START RECORDS SHOWN

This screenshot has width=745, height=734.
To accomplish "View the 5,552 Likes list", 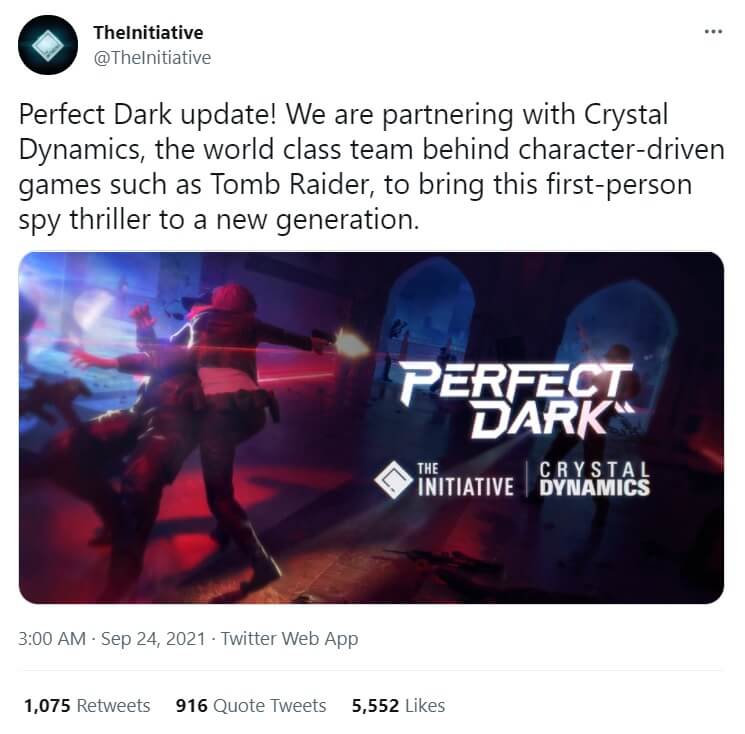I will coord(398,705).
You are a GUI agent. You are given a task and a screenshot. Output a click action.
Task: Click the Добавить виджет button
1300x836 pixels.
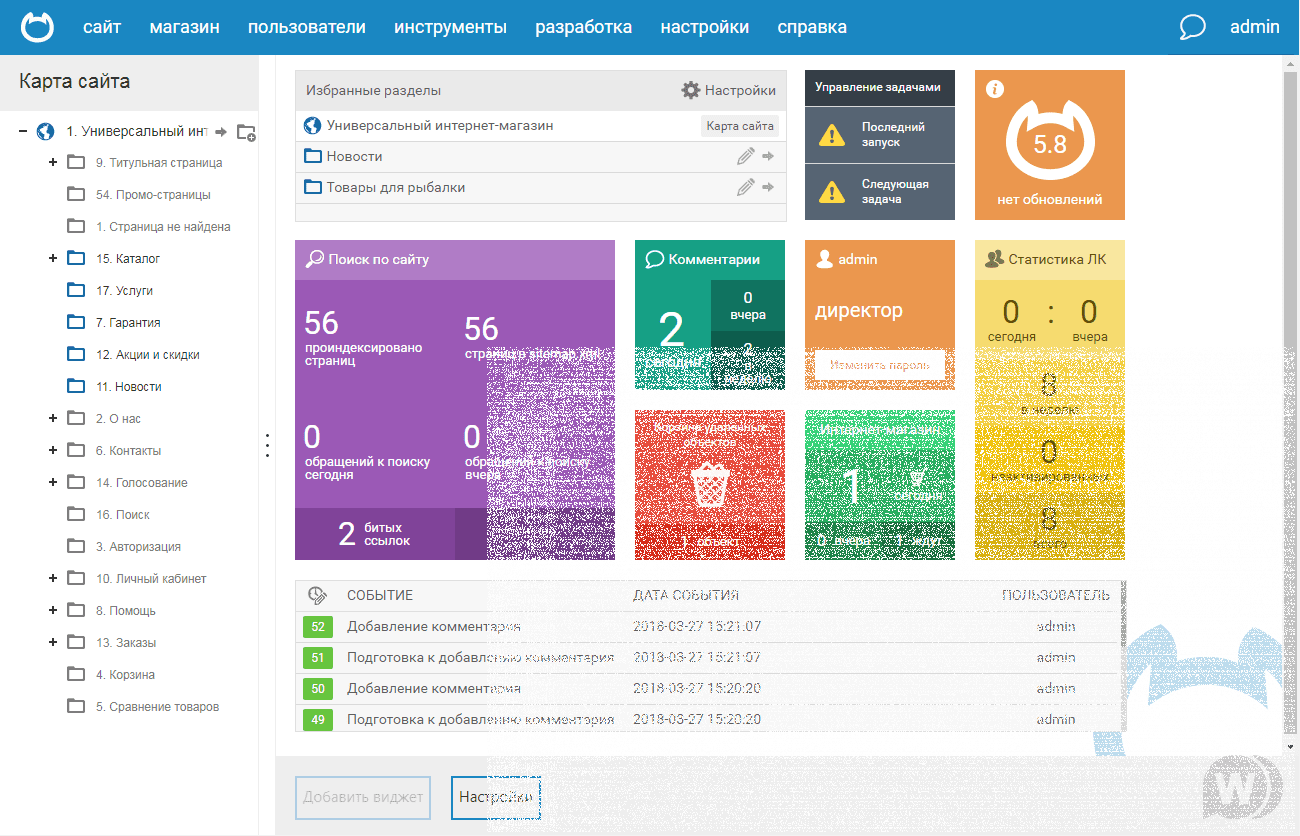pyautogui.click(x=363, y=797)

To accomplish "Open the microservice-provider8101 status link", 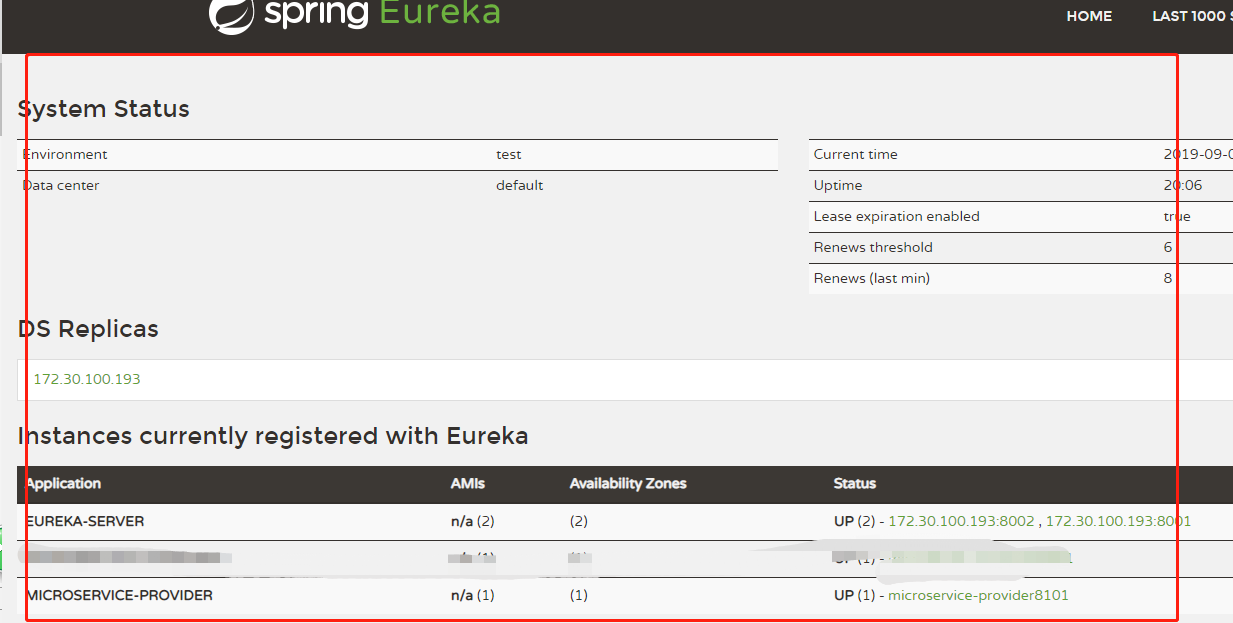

END RECORDS SHOWN

• EXERCISE BRIEF: Word for word, restate the lines from the line containing "You are a GUI" through the end of the data, including the first and last of them. Pictures stay out.

• TASK RESPONSE:
You are a GUI agent. You are given a task and a screenshot. Output a click action.
Task: Click the Добавить виджет button
1300x836 pixels.
pyautogui.click(x=363, y=797)

To accomplish "Open the microservice-provider8101 status link", 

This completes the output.